Items listed in a dataset
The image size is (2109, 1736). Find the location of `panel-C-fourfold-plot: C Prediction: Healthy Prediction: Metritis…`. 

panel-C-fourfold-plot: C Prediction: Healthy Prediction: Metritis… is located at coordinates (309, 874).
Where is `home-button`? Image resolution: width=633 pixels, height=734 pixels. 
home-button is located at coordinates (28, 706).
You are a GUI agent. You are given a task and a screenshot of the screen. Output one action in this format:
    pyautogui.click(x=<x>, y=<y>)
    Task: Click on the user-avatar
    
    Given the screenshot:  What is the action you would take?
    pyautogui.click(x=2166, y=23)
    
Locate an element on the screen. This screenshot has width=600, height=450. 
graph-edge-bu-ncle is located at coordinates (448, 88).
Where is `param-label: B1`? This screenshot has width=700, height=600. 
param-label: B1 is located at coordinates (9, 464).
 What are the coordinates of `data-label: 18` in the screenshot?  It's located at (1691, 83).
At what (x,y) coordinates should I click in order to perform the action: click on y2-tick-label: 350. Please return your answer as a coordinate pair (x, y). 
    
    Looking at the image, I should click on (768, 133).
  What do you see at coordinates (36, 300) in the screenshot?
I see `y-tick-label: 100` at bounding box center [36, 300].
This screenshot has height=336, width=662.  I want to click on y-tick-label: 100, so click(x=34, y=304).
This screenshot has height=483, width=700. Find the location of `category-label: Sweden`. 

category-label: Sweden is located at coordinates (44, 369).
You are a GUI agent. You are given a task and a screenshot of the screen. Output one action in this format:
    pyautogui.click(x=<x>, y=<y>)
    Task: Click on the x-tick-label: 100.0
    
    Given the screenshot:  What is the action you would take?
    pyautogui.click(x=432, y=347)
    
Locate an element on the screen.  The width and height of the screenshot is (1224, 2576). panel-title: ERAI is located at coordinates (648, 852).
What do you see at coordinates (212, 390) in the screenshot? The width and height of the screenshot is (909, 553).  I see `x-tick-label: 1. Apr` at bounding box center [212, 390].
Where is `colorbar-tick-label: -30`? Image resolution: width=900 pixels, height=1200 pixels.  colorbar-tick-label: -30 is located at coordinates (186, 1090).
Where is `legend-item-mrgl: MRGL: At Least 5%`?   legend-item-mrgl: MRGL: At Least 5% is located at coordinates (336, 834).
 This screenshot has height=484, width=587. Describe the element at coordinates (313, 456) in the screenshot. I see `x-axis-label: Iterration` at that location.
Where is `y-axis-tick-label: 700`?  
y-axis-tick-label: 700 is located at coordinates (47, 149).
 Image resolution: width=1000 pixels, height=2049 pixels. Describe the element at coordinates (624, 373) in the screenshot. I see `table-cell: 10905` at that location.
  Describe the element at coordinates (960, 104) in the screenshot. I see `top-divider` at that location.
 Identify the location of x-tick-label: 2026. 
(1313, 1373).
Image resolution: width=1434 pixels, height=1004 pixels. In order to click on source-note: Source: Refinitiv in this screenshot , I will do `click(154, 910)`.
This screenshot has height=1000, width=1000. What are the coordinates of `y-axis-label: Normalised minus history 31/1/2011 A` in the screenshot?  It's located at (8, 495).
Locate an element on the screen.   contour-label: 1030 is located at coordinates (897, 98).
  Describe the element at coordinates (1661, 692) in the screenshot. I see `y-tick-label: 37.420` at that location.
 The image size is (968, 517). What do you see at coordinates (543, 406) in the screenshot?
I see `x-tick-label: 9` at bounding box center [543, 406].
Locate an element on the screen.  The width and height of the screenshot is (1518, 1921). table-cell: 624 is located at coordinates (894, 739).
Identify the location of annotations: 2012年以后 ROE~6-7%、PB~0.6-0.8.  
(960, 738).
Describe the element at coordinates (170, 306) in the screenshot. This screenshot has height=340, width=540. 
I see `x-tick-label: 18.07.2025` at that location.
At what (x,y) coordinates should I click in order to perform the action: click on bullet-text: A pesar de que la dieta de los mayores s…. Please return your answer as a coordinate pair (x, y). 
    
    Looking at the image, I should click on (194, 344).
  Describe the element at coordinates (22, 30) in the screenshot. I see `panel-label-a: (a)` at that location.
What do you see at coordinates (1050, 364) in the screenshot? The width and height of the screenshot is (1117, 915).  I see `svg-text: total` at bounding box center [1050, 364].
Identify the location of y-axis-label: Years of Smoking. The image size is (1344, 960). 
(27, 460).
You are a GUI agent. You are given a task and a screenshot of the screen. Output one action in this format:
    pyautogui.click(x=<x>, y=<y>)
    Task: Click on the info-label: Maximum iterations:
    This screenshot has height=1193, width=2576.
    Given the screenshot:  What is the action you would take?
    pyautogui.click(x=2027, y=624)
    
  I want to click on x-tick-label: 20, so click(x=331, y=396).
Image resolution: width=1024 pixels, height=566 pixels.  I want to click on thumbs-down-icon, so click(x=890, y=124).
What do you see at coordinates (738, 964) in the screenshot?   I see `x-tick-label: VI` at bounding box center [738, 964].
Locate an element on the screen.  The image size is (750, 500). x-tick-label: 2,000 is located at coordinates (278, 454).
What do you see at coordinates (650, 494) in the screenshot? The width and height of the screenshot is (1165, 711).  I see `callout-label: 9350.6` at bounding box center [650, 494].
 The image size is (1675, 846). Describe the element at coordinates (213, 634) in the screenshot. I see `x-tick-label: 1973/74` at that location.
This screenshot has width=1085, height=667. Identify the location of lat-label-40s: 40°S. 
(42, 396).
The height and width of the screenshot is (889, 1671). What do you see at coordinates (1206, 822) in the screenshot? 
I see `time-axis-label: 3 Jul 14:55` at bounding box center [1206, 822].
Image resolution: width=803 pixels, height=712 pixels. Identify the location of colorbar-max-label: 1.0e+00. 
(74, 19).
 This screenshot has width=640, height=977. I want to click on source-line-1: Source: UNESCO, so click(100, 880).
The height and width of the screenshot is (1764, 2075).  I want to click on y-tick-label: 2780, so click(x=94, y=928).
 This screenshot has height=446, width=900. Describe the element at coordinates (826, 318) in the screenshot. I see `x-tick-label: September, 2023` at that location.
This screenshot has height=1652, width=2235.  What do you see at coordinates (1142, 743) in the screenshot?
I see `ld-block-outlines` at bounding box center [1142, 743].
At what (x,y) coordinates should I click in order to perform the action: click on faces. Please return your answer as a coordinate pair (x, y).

DIRECTIONS FOR THIS TASK: Format the rows from the beginning through the line containing "home-button is located" as a Markdown table with the columns No. and Content. Give each line its own sequential number and omit blank lines.

OUTPUT FOR THIS TASK:
| No. | Content |
|---|---|
| 1 | The image size is (2109, 1736). Find the location of `panel-C-fourfold-plot: C Prediction: Healthy Prediction: Metritis…`.  |
| 2 | panel-C-fourfold-plot: C Prediction: Healthy Prediction: Metritis… is located at coordinates (309, 874). |
| 3 | Where is `home-button`? Image resolution: width=633 pixels, height=734 pixels.  |
| 4 | home-button is located at coordinates (28, 706). |